4.3 Mechanical Performance

In addition to the temperature field, the effect of irradiation behaviors on the fuel performance is also shown in the deformation of the fuel rod. Figure 6 illustrates the evolution of fuel rod size. The biggest change is the fuel pellet outer diameter. Irradiation behaviors that occur within the fuel pellet is more intense where the neutron flux is the largest. Thermal expansion and swelling contribute a lot to the expansion of the fuel pellet. Although densification can decrease the pellet deformation, its contribution is small and it ends at the initial stage quickly. The size of the cladding does not show too much change during the entire operational life. Table 5 gives the comparison results of the parameters with the design limits. The safety margin of fuel pellet temperature is very large while the cladding is only 20 °C. This should be paid attention in the later optimization of the fuel rod design. Some burnup related parameters like plenum pressure, total creep strain, maximum cladding stress and CDF is far from the design limits. Meanwhile, due to the low stress state, the plastic strain does not appear in the fuel rod. A major reason is that burnup of the fuel rod, as shown in Fig. 7, is not very large compared to the other fast reactors of the same type. The maximum burnup is about 4.2 at%. For better economy, it can enlarge by modifying the reactor design if needed.

Fig. 6.
figure 6

Evolution of the fuel rod size.

Table 5. Comparison results of the parameters.
Fig. 7.
figure 7

Evolution of the fuel rod maximum burnup.

5 Conclusions

In this paper, the steady-state fuel rod performance in M2LFR-1000 has been studied using the fuel performance code KMC-Fueltra. Material properties for the MOX fuel and T91 cladding have been incorporated into the code.

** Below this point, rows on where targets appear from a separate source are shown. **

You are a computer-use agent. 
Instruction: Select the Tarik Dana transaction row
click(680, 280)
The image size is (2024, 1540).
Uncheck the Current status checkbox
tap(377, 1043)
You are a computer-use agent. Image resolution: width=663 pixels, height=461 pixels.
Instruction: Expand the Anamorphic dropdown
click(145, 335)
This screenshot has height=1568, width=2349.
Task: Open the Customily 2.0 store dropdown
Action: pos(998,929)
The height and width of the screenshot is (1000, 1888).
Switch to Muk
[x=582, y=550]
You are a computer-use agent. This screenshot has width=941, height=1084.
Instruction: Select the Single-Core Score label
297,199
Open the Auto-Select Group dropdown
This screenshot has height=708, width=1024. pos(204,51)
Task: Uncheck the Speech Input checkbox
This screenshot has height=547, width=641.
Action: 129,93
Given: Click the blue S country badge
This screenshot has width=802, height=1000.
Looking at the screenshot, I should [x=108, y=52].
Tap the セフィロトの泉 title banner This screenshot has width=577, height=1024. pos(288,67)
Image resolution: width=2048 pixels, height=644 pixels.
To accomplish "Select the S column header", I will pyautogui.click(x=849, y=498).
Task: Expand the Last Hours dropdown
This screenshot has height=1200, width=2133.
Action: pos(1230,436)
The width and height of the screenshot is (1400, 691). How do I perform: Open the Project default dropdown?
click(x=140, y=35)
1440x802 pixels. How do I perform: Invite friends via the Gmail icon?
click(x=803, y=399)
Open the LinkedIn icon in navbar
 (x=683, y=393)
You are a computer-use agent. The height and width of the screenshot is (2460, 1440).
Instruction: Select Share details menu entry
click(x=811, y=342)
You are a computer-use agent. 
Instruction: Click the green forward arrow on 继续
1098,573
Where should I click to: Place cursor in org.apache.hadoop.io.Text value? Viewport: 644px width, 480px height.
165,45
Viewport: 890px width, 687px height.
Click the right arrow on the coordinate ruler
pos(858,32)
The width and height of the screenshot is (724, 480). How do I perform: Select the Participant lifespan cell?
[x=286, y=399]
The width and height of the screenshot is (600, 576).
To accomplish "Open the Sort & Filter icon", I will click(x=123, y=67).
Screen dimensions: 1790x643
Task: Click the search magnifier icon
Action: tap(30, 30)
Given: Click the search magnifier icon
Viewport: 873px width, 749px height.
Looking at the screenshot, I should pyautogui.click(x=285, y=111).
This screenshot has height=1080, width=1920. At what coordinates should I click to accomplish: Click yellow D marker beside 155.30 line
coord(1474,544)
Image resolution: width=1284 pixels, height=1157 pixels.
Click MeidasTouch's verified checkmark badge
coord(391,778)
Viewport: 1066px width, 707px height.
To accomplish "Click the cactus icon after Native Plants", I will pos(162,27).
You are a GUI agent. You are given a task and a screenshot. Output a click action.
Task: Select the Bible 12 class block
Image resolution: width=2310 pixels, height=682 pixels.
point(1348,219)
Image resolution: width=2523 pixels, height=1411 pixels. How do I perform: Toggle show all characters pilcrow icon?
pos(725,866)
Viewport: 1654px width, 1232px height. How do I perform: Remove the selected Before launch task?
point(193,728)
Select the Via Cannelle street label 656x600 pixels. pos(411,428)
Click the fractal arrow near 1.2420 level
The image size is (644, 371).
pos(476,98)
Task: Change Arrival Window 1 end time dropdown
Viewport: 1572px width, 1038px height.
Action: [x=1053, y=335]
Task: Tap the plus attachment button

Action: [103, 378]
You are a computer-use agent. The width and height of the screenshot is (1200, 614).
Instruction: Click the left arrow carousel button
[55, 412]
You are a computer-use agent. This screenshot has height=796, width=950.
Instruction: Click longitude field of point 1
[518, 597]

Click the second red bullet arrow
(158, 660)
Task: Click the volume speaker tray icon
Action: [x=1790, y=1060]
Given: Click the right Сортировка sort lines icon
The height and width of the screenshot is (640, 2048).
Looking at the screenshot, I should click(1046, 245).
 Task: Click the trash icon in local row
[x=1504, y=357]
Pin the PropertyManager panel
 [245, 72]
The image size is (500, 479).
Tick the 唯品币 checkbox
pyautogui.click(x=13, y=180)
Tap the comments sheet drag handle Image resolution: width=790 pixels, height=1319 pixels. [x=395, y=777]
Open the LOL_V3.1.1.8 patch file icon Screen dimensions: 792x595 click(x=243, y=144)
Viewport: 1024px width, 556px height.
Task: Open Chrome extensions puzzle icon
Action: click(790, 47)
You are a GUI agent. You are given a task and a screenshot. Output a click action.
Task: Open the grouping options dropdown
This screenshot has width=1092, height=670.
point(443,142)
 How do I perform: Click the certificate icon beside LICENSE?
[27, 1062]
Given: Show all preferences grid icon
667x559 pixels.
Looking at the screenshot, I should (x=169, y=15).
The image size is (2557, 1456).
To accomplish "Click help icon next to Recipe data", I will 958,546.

An important evaluation model and some indicative design limits are collected from the open literatures to help find out the shortcoming of the fuel rod design. The corresponding thermal and mechanical parameters of the fuel rod are evaluated and discussed. Some important parameters concerning the thermal and mechanical performance of the fuel pellet and cladding do not exceed the design limits, proving the safety of the fuel rod design. Even some parameters are far from the design limits, leaving a lot of room for optimization. Burnup of the fuel rod in M2LFR-1000 is about 4.2 at%, which is not very deep compared to fast reactors of the same type. It can also be optimized in the later design process.